We pay a price for our false idea of dying, more than we imagine. When death is seen as a medical failure, or as tragic bad luck, its threat then becomes a menacing spectre and a threatening darkness inside that cauldron of all those other energies and fears we do not consciously deal with and into which we dare not venture.
The American cultural anthropologist Ernest Becker speaks of something he calls “the denial of death”, and suggests that our refusal to meet and respect death as a natural process rather than as an aberration impoverishes us in untold ways. When we falsely fear death then the inchoate sense of our own mortality becomes a dark corner from which we stay away. We pay a price for this, in that, paradoxically, by falsely fearing death we are unable to properly enter into life.
The German philosopher Martin Heidegger affirms much the same thing in his understanding of life. He suggests that each of us is a “being-towards-death”, that is, from the second we are born we already have a terminal condition (called life) and we can only be free of false fear if we consciously live out our lives in the face of that non-negotiable truth. We are dying.
Heidegger’s language can leave us depressed but, like Illich, he makes a positive point. For Heidegger, in the end, we don’t die because of bad medicine or bad luck. We die because nature has run its course and we will, in fact, enjoy our lives more if we respect that natural course, because that acceptance will help us to value more how precious our moments of life and love are.
Ironically, euthanasia, for all its sophisticated claims to be something that lets us control death, would have us die precisely from a medical condition and not from death (which is a natural process).
Of course, wanting to die from death and not from a medical condition does not mean we do not value medicine and what it offers for our health and the preservation of our lives. We are obliged by our nature, by our loved ones, by common sense, and by an inalienable principle within the moral order itself to take all ordinary medical measures available to preserve our health.
Modern medicine is wonderful and many of us, including myself, are alive today thanks only to modern medicine. But we must be clear too that when we come to die it won’t be because of a medical failure but rather because death is our natural end. Just as we were once born from our mother’s womb, there comes a time when we need to be born again from the earth’s womb.
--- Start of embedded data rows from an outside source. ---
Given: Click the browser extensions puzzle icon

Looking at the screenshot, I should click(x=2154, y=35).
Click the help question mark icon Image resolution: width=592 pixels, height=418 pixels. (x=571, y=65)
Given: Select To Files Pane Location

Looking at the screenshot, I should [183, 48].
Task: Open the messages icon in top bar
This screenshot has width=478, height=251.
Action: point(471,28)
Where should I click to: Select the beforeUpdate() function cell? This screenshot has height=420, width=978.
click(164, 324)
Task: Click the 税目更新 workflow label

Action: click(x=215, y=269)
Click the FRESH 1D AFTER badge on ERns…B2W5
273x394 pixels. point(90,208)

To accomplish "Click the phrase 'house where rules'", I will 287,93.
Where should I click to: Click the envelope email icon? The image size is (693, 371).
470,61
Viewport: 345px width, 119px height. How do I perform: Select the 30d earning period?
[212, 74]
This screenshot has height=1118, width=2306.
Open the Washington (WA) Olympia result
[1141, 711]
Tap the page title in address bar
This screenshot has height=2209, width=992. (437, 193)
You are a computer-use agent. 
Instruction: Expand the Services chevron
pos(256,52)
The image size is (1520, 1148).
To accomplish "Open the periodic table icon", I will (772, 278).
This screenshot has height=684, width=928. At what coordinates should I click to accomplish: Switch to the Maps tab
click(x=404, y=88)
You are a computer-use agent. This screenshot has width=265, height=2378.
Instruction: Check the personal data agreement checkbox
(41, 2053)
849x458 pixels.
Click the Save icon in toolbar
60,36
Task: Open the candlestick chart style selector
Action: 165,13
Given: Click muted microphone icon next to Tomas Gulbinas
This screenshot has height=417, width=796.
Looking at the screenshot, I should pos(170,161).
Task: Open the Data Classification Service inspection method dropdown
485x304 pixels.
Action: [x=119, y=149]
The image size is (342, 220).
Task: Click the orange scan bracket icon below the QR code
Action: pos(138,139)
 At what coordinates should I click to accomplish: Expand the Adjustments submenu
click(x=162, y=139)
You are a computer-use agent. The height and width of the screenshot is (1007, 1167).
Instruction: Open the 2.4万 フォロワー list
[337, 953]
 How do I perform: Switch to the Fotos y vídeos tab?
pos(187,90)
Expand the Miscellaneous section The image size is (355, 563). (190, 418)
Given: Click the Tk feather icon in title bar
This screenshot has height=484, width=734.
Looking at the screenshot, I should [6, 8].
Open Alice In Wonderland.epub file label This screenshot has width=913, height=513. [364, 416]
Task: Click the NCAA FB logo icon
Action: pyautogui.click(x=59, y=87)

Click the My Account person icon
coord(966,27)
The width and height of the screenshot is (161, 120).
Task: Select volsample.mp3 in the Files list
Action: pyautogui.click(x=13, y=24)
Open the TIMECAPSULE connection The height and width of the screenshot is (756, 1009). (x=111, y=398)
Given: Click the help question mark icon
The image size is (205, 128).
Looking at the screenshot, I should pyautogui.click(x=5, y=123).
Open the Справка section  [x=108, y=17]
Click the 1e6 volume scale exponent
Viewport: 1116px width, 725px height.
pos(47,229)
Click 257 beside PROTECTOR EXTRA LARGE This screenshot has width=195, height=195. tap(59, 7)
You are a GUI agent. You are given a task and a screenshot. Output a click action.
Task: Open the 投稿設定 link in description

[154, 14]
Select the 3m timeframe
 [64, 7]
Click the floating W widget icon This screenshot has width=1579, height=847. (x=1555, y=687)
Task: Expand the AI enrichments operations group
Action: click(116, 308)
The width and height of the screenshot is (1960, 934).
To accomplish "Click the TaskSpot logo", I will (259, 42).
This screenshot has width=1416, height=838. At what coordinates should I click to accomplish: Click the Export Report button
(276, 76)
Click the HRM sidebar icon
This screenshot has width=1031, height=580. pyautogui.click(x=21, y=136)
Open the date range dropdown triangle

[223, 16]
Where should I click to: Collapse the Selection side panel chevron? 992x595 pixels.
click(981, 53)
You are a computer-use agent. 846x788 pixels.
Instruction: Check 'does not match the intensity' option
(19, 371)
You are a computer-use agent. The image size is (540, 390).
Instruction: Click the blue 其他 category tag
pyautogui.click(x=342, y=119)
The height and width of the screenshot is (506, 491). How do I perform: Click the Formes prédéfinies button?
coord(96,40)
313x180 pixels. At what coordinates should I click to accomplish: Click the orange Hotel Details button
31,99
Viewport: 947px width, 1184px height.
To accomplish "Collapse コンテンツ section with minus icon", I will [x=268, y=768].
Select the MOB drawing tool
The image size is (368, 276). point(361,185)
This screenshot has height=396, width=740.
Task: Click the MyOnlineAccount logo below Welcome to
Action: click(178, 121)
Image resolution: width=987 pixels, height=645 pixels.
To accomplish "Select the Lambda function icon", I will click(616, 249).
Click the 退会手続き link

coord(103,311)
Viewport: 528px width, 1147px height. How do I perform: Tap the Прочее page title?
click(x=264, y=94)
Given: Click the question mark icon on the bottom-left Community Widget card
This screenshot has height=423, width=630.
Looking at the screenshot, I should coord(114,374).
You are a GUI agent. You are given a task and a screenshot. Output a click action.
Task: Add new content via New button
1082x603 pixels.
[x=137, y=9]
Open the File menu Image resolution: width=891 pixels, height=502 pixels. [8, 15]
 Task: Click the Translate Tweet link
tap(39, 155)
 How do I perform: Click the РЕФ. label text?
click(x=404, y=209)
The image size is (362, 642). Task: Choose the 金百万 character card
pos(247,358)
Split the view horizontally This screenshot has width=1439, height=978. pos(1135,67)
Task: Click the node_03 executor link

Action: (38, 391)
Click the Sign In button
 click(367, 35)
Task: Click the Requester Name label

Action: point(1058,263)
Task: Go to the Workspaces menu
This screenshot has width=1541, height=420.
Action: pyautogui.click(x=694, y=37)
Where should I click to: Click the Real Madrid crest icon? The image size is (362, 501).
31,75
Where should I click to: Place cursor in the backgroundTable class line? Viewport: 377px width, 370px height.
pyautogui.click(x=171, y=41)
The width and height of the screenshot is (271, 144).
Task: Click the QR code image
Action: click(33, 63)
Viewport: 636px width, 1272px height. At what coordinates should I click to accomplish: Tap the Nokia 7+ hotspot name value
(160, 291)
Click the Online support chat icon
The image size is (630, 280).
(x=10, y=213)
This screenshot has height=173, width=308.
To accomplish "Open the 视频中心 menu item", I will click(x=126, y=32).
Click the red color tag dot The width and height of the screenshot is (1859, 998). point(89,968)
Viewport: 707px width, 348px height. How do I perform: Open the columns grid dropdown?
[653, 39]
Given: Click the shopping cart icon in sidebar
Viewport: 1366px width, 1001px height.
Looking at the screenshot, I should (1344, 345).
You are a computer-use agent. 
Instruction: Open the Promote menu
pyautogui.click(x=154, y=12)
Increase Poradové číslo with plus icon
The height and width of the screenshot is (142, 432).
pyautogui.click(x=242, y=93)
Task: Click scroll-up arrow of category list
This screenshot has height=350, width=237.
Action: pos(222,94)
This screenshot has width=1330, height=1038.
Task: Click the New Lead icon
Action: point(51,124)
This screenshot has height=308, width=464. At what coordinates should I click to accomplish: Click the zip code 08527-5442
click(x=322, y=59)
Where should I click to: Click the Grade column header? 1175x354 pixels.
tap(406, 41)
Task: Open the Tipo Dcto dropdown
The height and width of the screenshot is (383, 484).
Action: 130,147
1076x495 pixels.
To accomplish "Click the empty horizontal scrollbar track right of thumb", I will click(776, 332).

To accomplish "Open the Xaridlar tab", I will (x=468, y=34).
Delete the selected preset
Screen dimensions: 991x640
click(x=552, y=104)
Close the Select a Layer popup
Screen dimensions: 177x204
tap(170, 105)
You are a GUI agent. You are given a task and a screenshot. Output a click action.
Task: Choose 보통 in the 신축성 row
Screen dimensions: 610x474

Moreover, accepting death in this way is not a negative stoicism which robs life of delight and joy. On the contrary, as anyone who has ever had a health crisis that brought him or her close to death will tell you, facing death makes everything in life all the more precious since it is no longer taken for granted.
One cautionary flag: this kind of talk is not necessarily for the young, in whom the denial of death is, for a good reason, very powerful. While young people should not be wilfully blind to their own mortality or live as if life here were to go on forever, they shouldn’t yet be focused on death. Their task is to build a future for themselves and the world. Death can be dealt with later. Metaphorically speaking, they need to be focused more on nurturing the embryo than worrying about its delivery.
At the centre of Jesus’s teaching lies a great paradox: whoever clings to life will lose it and whoever lets go of life will find it. Ivan Illich, it would seem, agrees.